# REQUIRED WORK
Every picture is to be removed, and all the data is to be copied exactly.

# TASK MATERIAL

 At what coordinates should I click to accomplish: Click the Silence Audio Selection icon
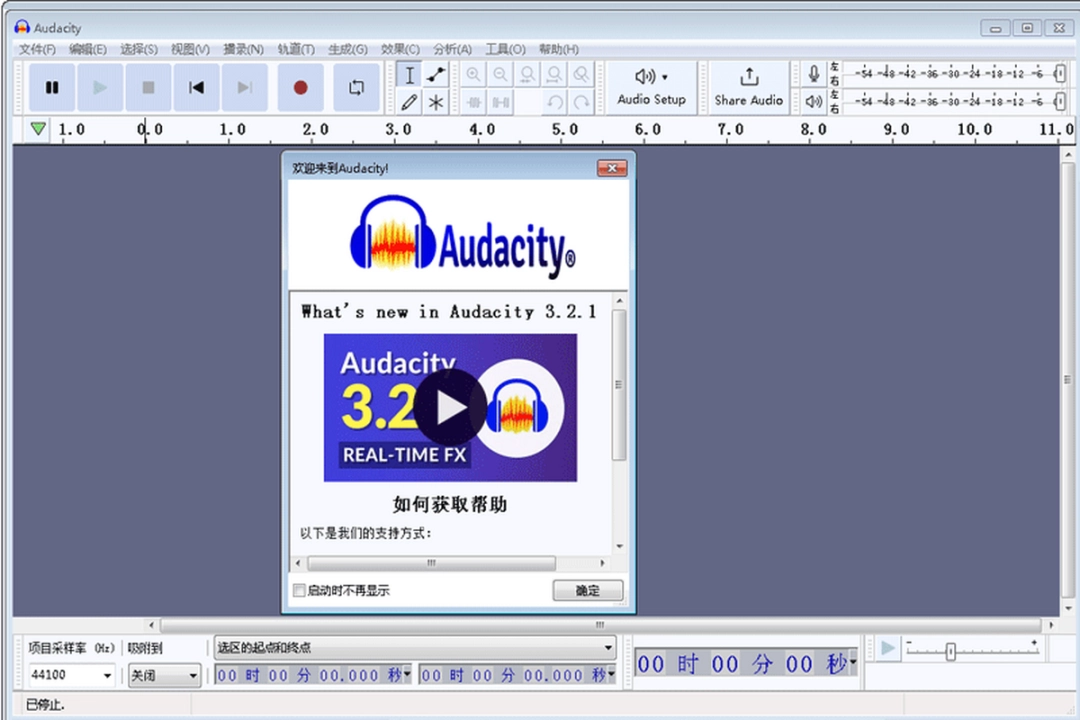(500, 101)
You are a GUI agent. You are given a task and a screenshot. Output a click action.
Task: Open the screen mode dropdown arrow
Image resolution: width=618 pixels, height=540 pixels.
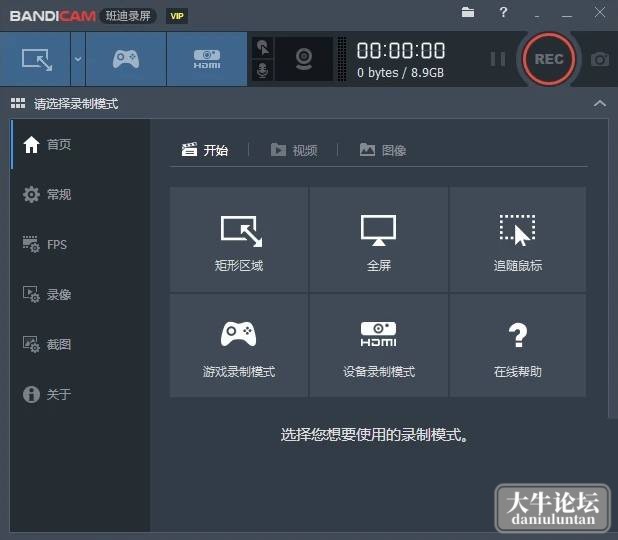point(78,59)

# FINISHED EXERCISE
 At what coordinates should I click to accomplish: Click the Silence Audio Selection icon
(500, 101)
You are a GUI agent. You are given a task and a screenshot. Output a click action.
Task: Open the screen mode dropdown arrow
Image resolution: width=618 pixels, height=540 pixels.
point(78,59)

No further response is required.